> **Exercise set**
**a)** In the post about old parking lots, which organization issued the 2010 document on design requirements for new parking lots?
**b)** Extend the post about old parking lots by writing what comes after its final paragraph.

> **Given text**
++++++
Thursday, April 28, 2016

Putting Some Park into Old Parking Lots


For some time I've been mildly annoyed by the parking lot in the 1700 block of Rittenhouse Square Street - it's right behind the Art Alliance on what should be one of the prettiest blocks in the city.

I scrounged around online and found a 2010 document from the Philadelphia City Planning Commission that goes over design requirements for new parking lots. There are nice fences and planting beds, even trees. I'm not a landscape architect, but it seems that lots built to these specifications would actually look reasonably nice, for parking lots. I'm mindful of the Penn lots on 19th and 20th, west of the old Graduate Hospital.

But I couldn't find anything about requirements for existing parking lots. I was talking about this with my brother, whose experience is in New York, not Philadelphia. John suggested that existing parking lots are probably grandfathered, meaning they don't have to do anything when new regulations come along. Or perhaps they only have to conform if they do a major renovation. This second option may be worse than the first, because it gives the lot owner an incentive not to fix anything.
++++++
[Stored data]
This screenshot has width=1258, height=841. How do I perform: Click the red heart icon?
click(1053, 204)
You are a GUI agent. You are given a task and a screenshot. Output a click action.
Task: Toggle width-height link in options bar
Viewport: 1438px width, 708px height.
++++++
> **Answers given**
**a)** The Philadelphia City Planning Commission.

**b)**
John suggested that a better way was sunsetting, giving the owner a transition period of several years, at the end of which the lot needs to conform to the current guidelines.

I have several full-frontal shots of this lot, and I can't post them. They're just too depressing. I'm also leaving out the razor wire on the other side of Manning.

I still couldn't figure out what the story was with existing lots in Philly, so I asked my friend Jim Campbell if he could help, and he sent me on to David Perri, commissioner of licenses and inspections and former streets commissioner. Commissioner Perri got right back to me and confirmed my worst fears: Existing lots in Philly are grandfathered, unless they do a major renovation. No sunset provision. The execrable parking lot behind the Art Alliance can sit there, unchanging, until the crack of doom.

There has to be a better way. There is. Once again I went begging to my brother, and once again he came through and sent me the link to Section 52-70 of the NYC Zoning Resolution, Termination of Certain Non-Conforming Uses After Amortization. This is New York's sunset provision.

Now all we need is some bright young lawyer to craft similar legislation that would apply to existing surface lots in Philly. And then we need to assemble a coalition to get it passed.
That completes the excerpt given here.